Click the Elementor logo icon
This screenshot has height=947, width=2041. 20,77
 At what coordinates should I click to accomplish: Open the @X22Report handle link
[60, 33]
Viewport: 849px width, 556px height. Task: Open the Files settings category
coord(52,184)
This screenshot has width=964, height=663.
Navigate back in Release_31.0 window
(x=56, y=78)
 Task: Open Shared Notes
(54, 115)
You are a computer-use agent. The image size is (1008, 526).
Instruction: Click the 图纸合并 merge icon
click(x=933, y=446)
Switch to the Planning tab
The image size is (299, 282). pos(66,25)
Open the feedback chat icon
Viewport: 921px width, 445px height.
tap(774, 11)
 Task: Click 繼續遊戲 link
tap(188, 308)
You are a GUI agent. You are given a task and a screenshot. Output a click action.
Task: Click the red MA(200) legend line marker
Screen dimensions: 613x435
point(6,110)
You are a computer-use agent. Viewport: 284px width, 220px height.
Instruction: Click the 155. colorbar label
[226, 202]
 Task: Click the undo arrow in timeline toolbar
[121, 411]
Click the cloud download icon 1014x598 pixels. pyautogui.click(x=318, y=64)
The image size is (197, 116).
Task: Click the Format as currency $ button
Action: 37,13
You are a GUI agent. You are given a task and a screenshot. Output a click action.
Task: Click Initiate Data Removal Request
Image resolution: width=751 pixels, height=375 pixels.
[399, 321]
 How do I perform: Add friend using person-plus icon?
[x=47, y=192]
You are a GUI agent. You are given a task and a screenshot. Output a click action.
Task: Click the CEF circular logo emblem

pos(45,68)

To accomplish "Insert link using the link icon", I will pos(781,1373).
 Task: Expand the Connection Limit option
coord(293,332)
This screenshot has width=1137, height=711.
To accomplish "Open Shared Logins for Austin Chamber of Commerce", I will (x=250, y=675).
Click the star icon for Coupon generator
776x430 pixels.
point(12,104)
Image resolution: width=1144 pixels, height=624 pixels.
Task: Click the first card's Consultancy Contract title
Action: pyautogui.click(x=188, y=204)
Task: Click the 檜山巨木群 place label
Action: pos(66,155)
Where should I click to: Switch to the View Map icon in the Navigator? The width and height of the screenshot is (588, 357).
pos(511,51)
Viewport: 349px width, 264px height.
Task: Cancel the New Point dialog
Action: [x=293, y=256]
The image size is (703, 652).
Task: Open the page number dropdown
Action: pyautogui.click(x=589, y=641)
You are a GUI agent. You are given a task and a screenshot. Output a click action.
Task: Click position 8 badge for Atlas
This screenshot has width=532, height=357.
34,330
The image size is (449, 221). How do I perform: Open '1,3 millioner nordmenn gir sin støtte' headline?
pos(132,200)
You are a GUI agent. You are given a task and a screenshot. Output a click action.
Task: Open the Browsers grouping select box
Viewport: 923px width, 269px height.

▬▬▬

• [Exercise description] Could you rewrite all of the data above as a JSON list of strings, one string per line, with blank lines left out?

• [Result for this exercise]
[
  "Click the Elementor logo icon",
  "This screenshot has height=947, width=2041. 20,77",
  " At what coordinates should I click to accomplish: Open the @X22Report handle link",
  "[60, 33]",
  "Viewport: 849px width, 556px height. Task: Open the Files settings category",
  "coord(52,184)",
  "This screenshot has width=964, height=663.",
  "Navigate back in Release_31.0 window",
  "(x=56, y=78)",
  " Task: Open Shared Notes",
  "(54, 115)",
  "You are a computer-use agent. The image size is (1008, 526).",
  "Instruction: Click the 图纸合并 merge icon",
  "click(x=933, y=446)",
  "Switch to the Planning tab",
  "The image size is (299, 282). pos(66,25)",
  "Open the feedback chat icon",
  "Viewport: 921px width, 445px height.",
  "tap(774, 11)",
  " Task: Click 繼續遊戲 link",
  "tap(188, 308)",
  "You are a GUI agent. You are given a task and a screenshot. Output a click action.",
  "Task: Click the red MA(200) legend line marker",
  "Screen dimensions: 613x435",
  "point(6,110)",
  "You are a computer-use agent. Viewport: 284px width, 220px height.",
  "Instruction: Click the 155. colorbar label",
  "[226, 202]",
  " Task: Click the undo arrow in timeline toolbar",
  "[121, 411]",
  "Click the cloud download icon 1014x598 pixels. pyautogui.click(x=318, y=64)",
  "The image size is (197, 116).",
  "Task: Click the Format as currency $ button",
  "Action: 37,13",
  "You are a GUI agent. You are given a task and a screenshot. Output a click action.",
  "Task: Click Initiate Data Removal Request",
  "Image resolution: width=751 pixels, height=375 pixels.",
  "[399, 321]",
  " How do I perform: Add friend using person-plus icon?",
  "[x=47, y=192]",
  "You are a GUI agent. You are given a task and a screenshot. Output a click action.",
  "Task: Click the CEF circular logo emblem",
  "pos(45,68)",
  "To accomplish \"Insert link using the link icon\", I will pos(781,1373).",
  " Task: Expand the Connection Limit option",
  "coord(293,332)",
  "This screenshot has width=1137, height=711.",
  "To accomplish \"Open Shared Logins for Austin Chamber of Commerce\", I will (x=250, y=675).",
  "Click the star icon for Coupon generator",
  "776x430 pixels.",
  "point(12,104)",
  "Image resolution: width=1144 pixels, height=624 pixels.",
  "Task: Click the first card's Consultancy Contract title",
  "Action: pyautogui.click(x=188, y=204)",
  "Task: Click the 檜山巨木群 place label",
  "Action: pos(66,155)",
  "Where should I click to: Switch to the View Map icon in the Navigator? The width and height of the screenshot is (588, 357).",
  "pos(511,51)",
  "Viewport: 349px width, 264px height.",
  "Task: Cancel the New Point dialog",
  "Action: [x=293, y=256]",
  "The image size is (703, 652).",
  "Task: Open the page number dropdown",
  "Action: pyautogui.click(x=589, y=641)",
  "You are a GUI agent. You are given a task and a screenshot. Output a click action.",
  "Task: Click position 8 badge for Atlas",
  "This screenshot has width=532, height=357.",
  "34,330",
  "The image size is (449, 221). How do I perform: Open '1,3 millioner nordmenn gir sin støtte' headline?",
  "pos(132,200)",
  "You are a GUI agent. You are given a task and a screenshot. Output a click action.",
  "Task: Open the Browsers grouping select box",
  "Viewport: 923px width, 269px height."
]